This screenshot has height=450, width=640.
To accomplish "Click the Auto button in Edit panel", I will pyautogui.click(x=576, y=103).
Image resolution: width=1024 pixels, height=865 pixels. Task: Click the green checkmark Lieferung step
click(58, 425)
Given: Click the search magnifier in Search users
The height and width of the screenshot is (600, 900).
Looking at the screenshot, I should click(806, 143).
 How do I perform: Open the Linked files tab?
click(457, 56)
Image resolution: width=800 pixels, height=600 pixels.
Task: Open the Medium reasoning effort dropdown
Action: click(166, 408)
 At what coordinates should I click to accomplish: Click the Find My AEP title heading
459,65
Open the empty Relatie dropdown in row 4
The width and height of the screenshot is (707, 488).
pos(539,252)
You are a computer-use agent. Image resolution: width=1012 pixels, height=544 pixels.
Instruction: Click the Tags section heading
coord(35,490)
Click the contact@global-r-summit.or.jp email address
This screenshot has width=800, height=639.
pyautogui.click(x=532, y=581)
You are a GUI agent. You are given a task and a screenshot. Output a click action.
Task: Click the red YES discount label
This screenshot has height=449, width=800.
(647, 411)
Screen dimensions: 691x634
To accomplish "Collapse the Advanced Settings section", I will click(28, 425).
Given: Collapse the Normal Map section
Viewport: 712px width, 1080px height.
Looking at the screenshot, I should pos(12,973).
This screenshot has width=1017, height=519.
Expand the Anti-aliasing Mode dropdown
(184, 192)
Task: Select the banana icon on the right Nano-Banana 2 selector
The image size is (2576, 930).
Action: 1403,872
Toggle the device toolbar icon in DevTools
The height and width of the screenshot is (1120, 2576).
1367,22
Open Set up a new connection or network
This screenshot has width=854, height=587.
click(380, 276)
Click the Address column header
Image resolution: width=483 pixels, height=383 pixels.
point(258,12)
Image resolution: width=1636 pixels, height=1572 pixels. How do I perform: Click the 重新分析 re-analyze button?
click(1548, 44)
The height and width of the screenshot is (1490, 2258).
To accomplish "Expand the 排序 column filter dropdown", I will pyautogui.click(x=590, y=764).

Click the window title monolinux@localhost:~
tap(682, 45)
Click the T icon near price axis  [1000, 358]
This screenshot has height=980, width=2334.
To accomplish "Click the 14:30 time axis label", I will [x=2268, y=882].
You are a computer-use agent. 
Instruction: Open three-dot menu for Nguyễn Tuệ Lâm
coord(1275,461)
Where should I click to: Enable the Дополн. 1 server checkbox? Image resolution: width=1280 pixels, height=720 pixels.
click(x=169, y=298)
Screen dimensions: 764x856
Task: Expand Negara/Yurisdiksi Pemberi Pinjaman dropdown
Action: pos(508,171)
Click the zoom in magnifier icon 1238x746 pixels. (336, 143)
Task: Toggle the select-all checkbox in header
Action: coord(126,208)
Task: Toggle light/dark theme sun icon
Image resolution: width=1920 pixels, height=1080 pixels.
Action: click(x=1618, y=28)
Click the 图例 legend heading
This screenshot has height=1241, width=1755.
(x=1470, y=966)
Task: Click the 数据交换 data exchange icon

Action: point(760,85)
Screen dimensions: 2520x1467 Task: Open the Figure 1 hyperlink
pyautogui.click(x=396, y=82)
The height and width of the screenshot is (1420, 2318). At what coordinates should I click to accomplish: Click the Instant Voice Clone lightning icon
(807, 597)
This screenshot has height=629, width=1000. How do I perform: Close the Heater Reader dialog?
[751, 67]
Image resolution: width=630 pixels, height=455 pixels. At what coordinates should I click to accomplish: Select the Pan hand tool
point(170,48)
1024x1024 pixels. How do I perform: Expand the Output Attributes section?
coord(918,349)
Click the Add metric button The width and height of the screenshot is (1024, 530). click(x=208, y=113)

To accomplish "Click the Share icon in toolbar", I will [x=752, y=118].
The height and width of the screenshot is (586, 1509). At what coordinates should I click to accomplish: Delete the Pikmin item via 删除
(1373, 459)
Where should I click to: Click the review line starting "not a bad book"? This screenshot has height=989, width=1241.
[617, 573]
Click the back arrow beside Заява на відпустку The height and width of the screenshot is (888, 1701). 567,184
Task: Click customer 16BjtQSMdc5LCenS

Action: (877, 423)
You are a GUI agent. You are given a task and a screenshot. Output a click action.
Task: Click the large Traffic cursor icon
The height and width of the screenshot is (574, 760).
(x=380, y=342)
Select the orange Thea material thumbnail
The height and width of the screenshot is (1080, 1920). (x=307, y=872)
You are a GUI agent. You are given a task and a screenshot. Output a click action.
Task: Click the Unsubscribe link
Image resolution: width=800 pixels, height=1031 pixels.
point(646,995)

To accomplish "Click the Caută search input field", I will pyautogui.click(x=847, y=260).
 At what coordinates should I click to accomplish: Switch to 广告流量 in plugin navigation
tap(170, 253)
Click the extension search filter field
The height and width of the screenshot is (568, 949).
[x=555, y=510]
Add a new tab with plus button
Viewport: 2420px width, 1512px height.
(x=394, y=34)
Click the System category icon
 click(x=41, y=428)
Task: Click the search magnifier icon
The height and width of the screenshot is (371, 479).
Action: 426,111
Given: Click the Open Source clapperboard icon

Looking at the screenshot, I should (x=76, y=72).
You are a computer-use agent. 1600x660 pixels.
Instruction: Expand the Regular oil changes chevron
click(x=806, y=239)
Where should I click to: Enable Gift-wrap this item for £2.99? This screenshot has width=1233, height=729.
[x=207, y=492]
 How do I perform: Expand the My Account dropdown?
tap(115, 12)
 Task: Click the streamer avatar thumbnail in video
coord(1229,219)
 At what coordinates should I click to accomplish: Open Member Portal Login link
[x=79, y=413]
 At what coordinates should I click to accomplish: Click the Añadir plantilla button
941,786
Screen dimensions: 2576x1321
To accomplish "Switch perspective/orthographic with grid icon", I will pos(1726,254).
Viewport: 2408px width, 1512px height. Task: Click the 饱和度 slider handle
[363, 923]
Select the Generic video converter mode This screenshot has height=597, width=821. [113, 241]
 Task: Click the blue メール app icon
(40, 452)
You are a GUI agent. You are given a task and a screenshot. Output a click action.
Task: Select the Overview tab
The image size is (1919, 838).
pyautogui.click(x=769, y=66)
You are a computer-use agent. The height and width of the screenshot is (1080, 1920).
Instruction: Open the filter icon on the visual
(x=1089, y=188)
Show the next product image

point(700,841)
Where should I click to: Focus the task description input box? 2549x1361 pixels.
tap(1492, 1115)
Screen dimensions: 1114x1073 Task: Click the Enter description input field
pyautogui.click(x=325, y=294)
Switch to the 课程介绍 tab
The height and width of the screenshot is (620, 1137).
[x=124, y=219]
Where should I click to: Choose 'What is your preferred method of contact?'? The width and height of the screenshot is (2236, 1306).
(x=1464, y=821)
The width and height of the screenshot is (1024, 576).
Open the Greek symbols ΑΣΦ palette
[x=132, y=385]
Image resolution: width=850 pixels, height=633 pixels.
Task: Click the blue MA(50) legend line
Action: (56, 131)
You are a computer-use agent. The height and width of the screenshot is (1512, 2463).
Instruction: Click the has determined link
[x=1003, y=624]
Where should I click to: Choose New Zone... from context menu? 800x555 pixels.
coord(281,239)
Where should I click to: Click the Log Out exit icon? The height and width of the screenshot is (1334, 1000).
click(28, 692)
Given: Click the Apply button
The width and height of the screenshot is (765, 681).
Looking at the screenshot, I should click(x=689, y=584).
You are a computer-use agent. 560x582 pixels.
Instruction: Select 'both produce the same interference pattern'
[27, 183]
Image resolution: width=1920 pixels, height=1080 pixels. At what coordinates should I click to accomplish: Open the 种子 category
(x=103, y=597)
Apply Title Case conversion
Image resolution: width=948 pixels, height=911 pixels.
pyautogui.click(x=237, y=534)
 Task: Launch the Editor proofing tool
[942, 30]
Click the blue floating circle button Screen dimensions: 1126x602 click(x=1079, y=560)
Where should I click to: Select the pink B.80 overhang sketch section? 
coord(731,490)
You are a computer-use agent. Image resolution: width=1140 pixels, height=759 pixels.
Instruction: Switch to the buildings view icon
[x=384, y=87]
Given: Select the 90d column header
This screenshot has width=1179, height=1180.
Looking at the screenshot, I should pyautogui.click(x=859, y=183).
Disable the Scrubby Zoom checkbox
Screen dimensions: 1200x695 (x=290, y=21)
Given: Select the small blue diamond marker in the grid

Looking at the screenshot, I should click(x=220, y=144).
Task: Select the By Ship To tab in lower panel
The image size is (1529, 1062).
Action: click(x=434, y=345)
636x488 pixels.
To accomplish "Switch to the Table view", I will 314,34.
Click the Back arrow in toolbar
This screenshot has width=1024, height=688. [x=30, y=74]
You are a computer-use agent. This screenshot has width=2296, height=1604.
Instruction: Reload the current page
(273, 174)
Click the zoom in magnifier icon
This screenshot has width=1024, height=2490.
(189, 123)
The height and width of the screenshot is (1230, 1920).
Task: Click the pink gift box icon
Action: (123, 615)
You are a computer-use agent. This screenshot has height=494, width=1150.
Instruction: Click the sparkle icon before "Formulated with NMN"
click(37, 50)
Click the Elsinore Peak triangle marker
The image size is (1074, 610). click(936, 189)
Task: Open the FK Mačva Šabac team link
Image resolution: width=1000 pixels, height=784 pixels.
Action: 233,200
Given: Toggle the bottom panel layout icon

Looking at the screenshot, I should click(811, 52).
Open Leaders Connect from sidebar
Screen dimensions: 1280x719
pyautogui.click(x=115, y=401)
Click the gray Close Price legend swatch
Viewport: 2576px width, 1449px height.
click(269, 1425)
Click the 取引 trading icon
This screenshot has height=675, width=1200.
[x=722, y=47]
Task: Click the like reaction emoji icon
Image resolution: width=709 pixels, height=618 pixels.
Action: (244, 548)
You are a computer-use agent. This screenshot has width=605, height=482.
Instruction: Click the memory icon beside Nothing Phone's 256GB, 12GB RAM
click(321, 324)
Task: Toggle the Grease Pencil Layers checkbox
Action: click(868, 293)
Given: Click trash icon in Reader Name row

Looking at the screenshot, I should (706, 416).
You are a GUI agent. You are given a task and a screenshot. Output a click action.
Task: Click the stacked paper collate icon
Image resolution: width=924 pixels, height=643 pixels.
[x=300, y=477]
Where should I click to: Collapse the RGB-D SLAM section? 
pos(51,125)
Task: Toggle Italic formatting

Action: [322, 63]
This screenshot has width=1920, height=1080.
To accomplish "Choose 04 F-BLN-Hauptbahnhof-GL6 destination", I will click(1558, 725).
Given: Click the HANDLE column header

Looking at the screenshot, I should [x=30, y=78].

★ ★ ★ ★

WRITTEN REQUEST: Update every line from the one containing "1024x1024 pixels. How" down to the one containing "Action: (877, 423)", both included, by replacing "Output Attributes" with "Input Attributes" and changing nothing else. Return only those lines.

OUTPUT:
1024x1024 pixels. How do I perform: Expand the Input Attributes section?
coord(918,349)
Click the Add metric button The width and height of the screenshot is (1024, 530). click(x=208, y=113)

To accomplish "Click the Share icon in toolbar", I will [x=752, y=118].
The height and width of the screenshot is (586, 1509). At what coordinates should I click to accomplish: Delete the Pikmin item via 删除
(1373, 459)
Where should I click to: Click the review line starting "not a bad book"? This screenshot has height=989, width=1241.
[617, 573]
Click the back arrow beside Заява на відпустку The height and width of the screenshot is (888, 1701). 567,184
Task: Click customer 16BjtQSMdc5LCenS

Action: (877, 423)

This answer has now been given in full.